**Goal of the exercise**
Pick out each line of the data below that has the word "width" in it, and copy those lines.

**Exercise material**
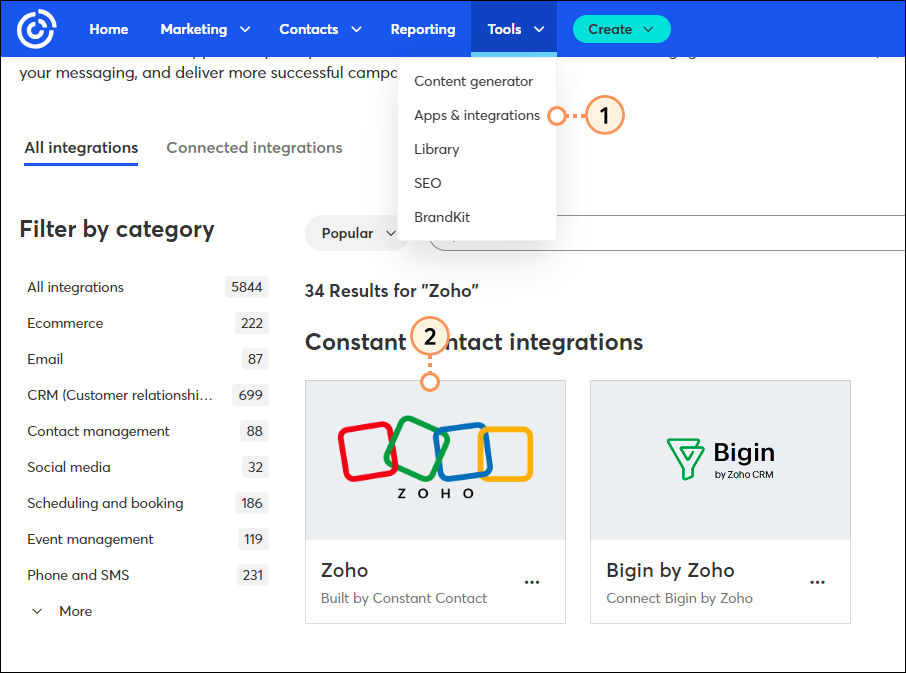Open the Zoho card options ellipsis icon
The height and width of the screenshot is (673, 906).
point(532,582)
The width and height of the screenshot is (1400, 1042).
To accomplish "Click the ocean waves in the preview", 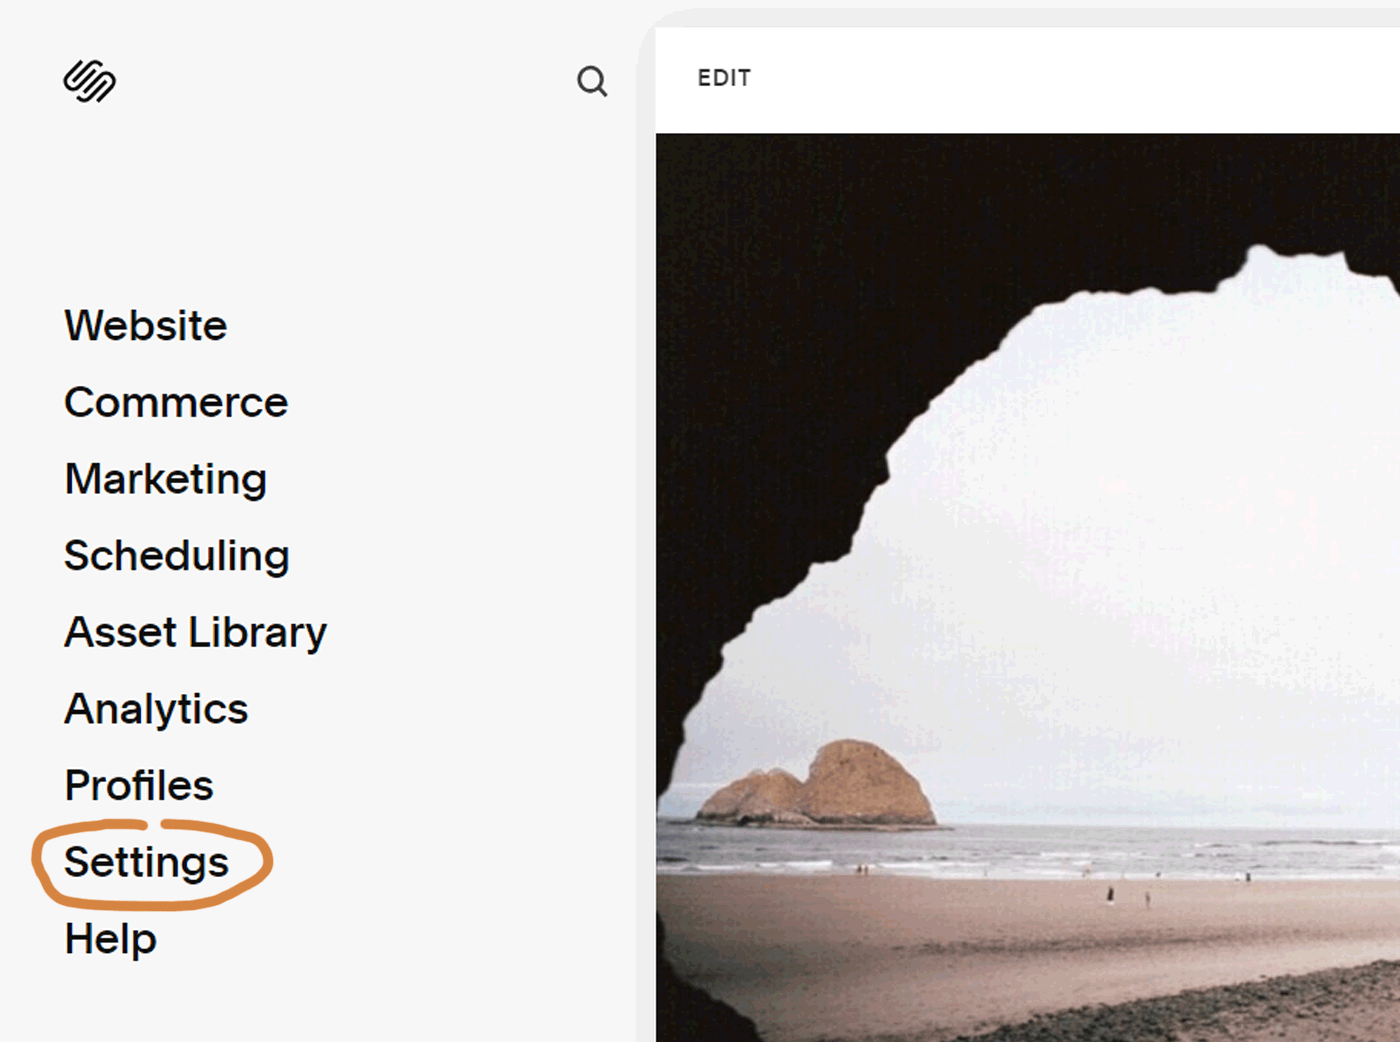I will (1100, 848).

**Exercise output**
The height and width of the screenshot is (673, 906).
The width and height of the screenshot is (1400, 1042).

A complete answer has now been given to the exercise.